Test the thing with the dots in the path. If this does not work, I have one more idea. zugbruecke uses symlinks. One can remove them and use hard links or even copies of certain folders ... It's not ideal ...

stefnet00 commented 2 years ago

Just moving the package directory of zugbruecke did not work directly. Seems I need to modify some paths but do not have any more time now. I'll do it later.

Thanks a lot for all the help.

s-m-e commented 2 years ago

I just replicated part of your setup in a VM, CentOS 7.9 x86_64, python 3.6.8, Wine 4.0.4. It's an old system, lots of stuff to work around, and distinct issues in zugbruecke if I see correctly. I will report back to you when I have worked my way through them.
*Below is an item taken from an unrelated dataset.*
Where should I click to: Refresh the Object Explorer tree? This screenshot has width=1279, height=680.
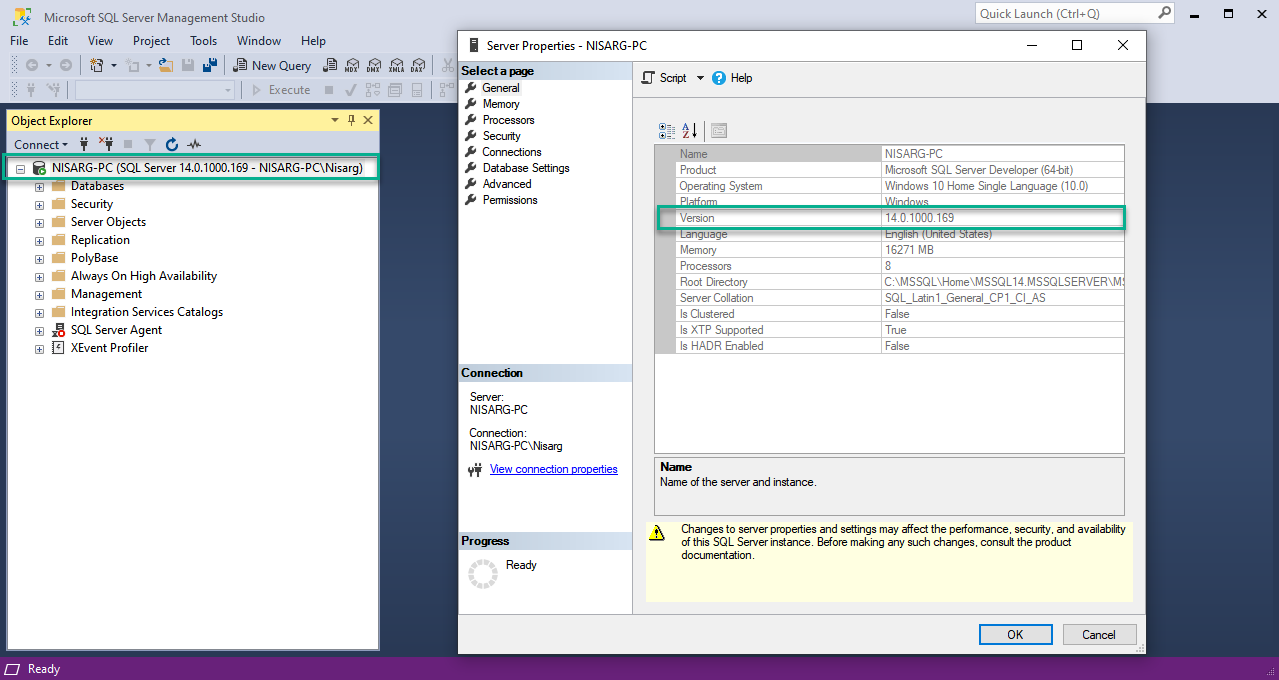[171, 145]
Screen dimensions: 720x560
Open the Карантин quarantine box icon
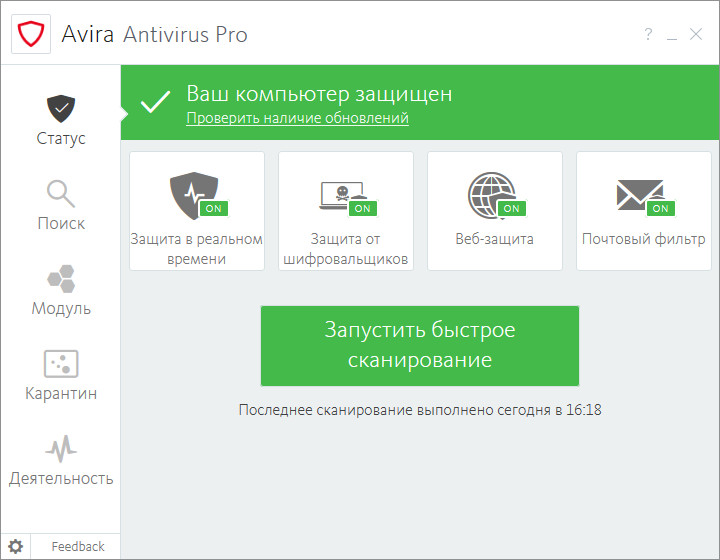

stefnet00 commented 2 years ago

I did some test without any dot in the package path of zugbruecke and wenv and no dots in the WENV_WINEPREFIX. No major difference regarding the reliability. However, I found a discrepancy in the python version:

>>> ctypes.zb_get_parameter('pythonversion')
<Python 3.7.4.stable (win32)>
>>> subprocess.check_output(['wenv', 'python', '-c', 'import sys; print(sys.version)'])
b'3.6.8 (tags/v3.6.8:3c6b436a57, Dec 23 2018, 23:31:17) [MSC v.1916 32 bit (Intel)]\r\n'